Federica Bianchi1 and Marilena Musci1

1. Università degli Studi di Parma, Dipartimento di Chimica Generale ed Inorganica, Chimica Analitica, Chimica Fisica, Viale Usberti 17/A, 43100 Parma, Italy



The assessment of the authenticity of honey is a subject of primary importance both for consumers and industries. Usually, the determination of the botanical origin of honey is carried out by melissopalynological analysis, based on the identification of pollen by microscopic examination (1). However, data interpretation is very difficult and does not always lead to correct identification. The characterization of the volatile profile of honey has proven to be a reliable alternative to pollen analysis for the assessment of its botanical origin (2,3). In fact, the volatile profile represents a chemical fingerprint of honey, since both the nature and the amount of volatile compounds are characteristics of the floral source.

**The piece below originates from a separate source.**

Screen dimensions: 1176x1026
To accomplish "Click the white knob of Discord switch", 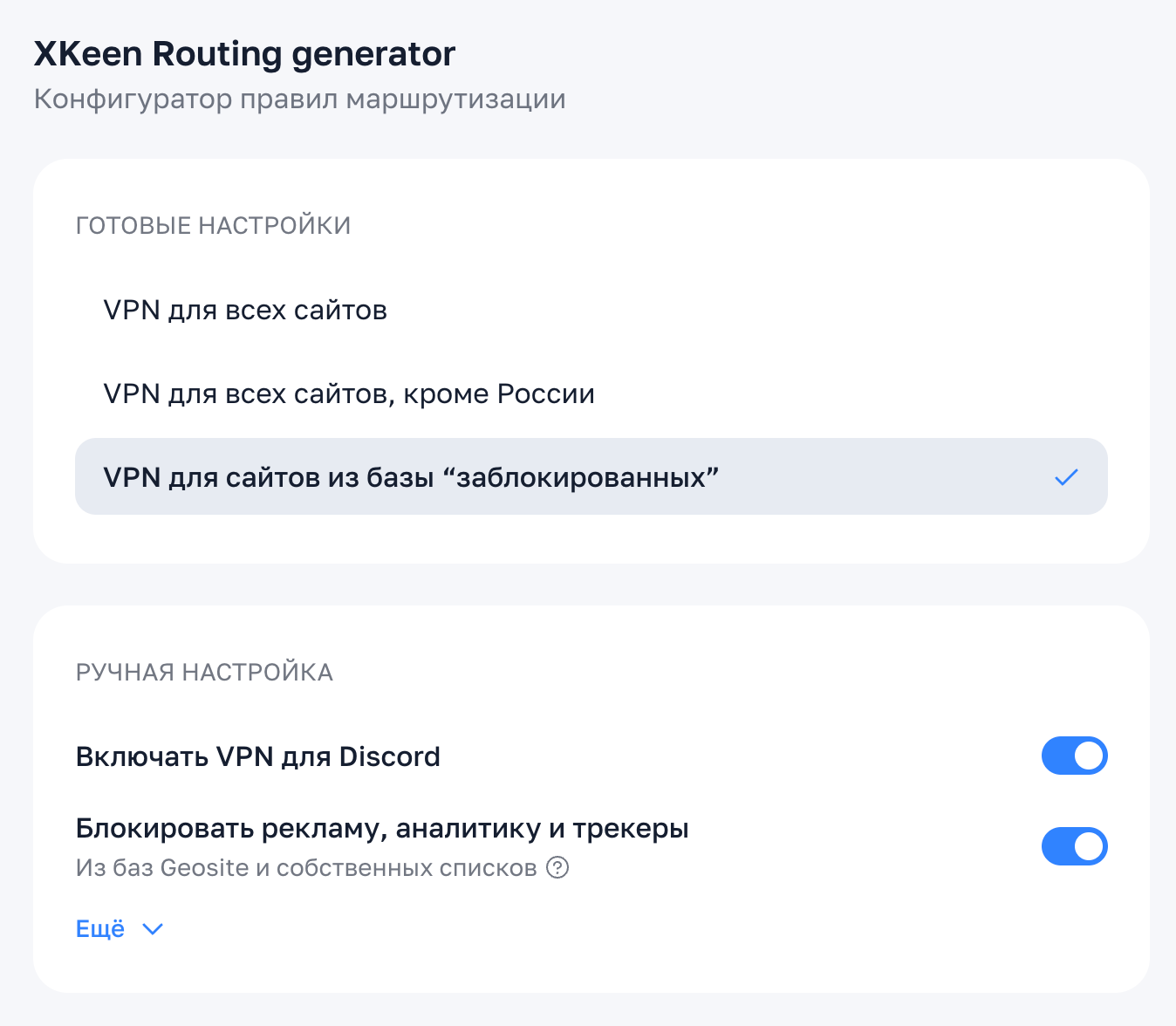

Solid phase microextraction (SPME) (4) is a rapid, solvent-less, and easy-to-use extraction technique widely applied in the determination of volatile compounds in several kinds of food. In this work we evaluate the applicability of headspace SPME (HS-SPME) coupled with gas chromatography-mass spectrometry (GC-MS) for the characterization of the volatile fraction of some honey samples.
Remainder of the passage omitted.